I hadn’t seen Julia for five months. During that time, I’d visited home, started and ended a relationship, and an hour earlier, finished my last day at work. A lot had changed, yet, as I sat on my couch, wiping my thumb across my phone, I felt like nothing had changed at all. And, when she knocked, entered my front door, and sat on my couch, it all felt the same. Maybe we’d become different people in other environments, but we were still the same with each other: two kids who were down to babble about banal ideas until we found ways to make them beautiful.
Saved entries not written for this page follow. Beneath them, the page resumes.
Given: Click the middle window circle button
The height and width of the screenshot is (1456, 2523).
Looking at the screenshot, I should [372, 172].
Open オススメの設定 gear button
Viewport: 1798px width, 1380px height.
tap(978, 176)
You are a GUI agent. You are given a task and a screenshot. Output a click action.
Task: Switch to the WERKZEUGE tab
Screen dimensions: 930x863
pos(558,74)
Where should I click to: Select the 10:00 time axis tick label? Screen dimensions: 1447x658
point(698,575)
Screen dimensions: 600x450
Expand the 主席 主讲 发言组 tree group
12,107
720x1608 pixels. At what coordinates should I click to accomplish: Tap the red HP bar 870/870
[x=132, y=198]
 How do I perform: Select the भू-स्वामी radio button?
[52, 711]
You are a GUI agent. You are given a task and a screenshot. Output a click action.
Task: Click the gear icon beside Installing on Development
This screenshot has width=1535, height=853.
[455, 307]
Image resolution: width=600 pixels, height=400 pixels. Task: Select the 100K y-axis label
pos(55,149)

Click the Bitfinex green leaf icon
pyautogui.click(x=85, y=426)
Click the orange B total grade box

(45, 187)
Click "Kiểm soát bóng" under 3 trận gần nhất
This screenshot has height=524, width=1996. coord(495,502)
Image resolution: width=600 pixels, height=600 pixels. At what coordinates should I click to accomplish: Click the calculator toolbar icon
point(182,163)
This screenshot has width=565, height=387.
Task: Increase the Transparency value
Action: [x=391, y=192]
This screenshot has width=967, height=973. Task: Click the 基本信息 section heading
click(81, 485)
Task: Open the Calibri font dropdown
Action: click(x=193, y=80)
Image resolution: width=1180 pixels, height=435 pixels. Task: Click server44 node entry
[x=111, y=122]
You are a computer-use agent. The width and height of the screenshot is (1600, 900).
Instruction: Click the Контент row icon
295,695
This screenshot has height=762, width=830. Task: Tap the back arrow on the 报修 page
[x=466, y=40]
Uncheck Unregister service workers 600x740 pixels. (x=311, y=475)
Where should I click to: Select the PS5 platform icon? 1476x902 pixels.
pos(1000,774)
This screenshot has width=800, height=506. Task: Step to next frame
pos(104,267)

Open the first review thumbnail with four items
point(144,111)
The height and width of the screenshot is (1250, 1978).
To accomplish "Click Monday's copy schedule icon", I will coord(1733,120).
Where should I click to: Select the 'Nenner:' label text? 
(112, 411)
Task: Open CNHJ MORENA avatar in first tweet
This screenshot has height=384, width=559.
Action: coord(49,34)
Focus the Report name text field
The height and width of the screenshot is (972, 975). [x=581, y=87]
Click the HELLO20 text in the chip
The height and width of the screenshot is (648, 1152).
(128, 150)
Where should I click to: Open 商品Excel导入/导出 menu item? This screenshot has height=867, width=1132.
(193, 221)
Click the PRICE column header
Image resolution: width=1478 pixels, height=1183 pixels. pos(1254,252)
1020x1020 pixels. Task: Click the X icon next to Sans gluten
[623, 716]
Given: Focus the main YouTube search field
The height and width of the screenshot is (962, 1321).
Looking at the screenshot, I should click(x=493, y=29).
She wanted to see the beach, so we walked down. At one point, she stopped, interested by something on the sand that wasn’t there five months ago. Her phone was dead, so she took pictures with mine. Forced to wait, I looked at the scene. There was a massive bridge, cold waves dragging at the shore, and an inseparably dark sea and sky, swallowing up the distance. In the middle of it all was a small seat swing. The swing had room for two and moved to the wind. Hanging over the seat was one small light, stretching as far as it could, revealing all it could. We stood there for a bit, giving the scene silence. Then we continued.